A questão “o que é a
Matrix?” necessariamente passa pela questão que também está em Show de Truman: por que Truman ou a
humanidade em Matrix acreditavam que
o mundo em que viviam era real? Se um dia acordássemos e víssemos um mundo em
estética noir-cyberpunk-HQ e no
espelho olhássemos para uma versão melhorada e ficcional de nós mesmos,
acharíamos tudo muito estranho. Seriam como “anomalias”.

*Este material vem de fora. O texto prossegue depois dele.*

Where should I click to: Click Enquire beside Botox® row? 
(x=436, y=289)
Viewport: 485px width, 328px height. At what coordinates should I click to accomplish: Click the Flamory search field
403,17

Em Show de Truman, o protagonista
acostumou-se com as anomalias porque, afinal, praticamente nasceu no reality show da cidade-estúdio Seaheaven
– anomalia ótica (o horizonte do mar de Seaheaven parece muito mais próximo do
que o do mundo real); anomalia estética (tudo é clean, em tons pasteis e
superfícies suaves); anomalia narrativa (de repente, alguém fazia um
merchandising diante de Truman) etc.
Em Matrix, a anomalia da primeiridade é um
mundo “real” que parece ser cópia da cópia da imagerie da cultura pop – a Matrix construída pelas máquinas para
os humanos parece um gigantesco museu pulp
fiction, um parque temático da Gotham City das HQs, assim como uma
Disneylândia em estilo underground.
Da cultura pop chega
até à história da arte: a sequência em que vemos Neo/Anderson em seu escritório
de trabalho na Matrix é alusivo aos visual hiper-real dos quadros do pintor
norte-americano Edward Hopper - veja imagens acima.
Aqui chegamos à terceiridade: os humanos aceitam o real
a partir da analogia e justaposição daquele mundo com suas memórias atávicas da
antiga indústria do entretenimento do mundo humano que despareceu. Por isso o
simulacro (cópia da cópia, signo de outro signo) substitui o real: temos,
portanto, o hiper-real.
Mais tarde, Vanilla Sky (2001) exploraria esse
argumento: o protagonista David Aymes (Tom Cruise) vive em um sonho lúcido
construído por uma empresa a partir das lembranças afetivas da cultura pop que
sua mente guardava – capas de discos, vídeo-clips etc.
Dessa maneira, o
principal objetivo dos irmãs Wachowski naquele época foi criar no espectador de
Matrix um nível meta da própria cultura pop das memórias do público – para nós,
a Matrix é, de fato, ficcional porque nos faz lembrar centenas de referencias
dos mundos ficcionais criados pela indústria do entretenimento.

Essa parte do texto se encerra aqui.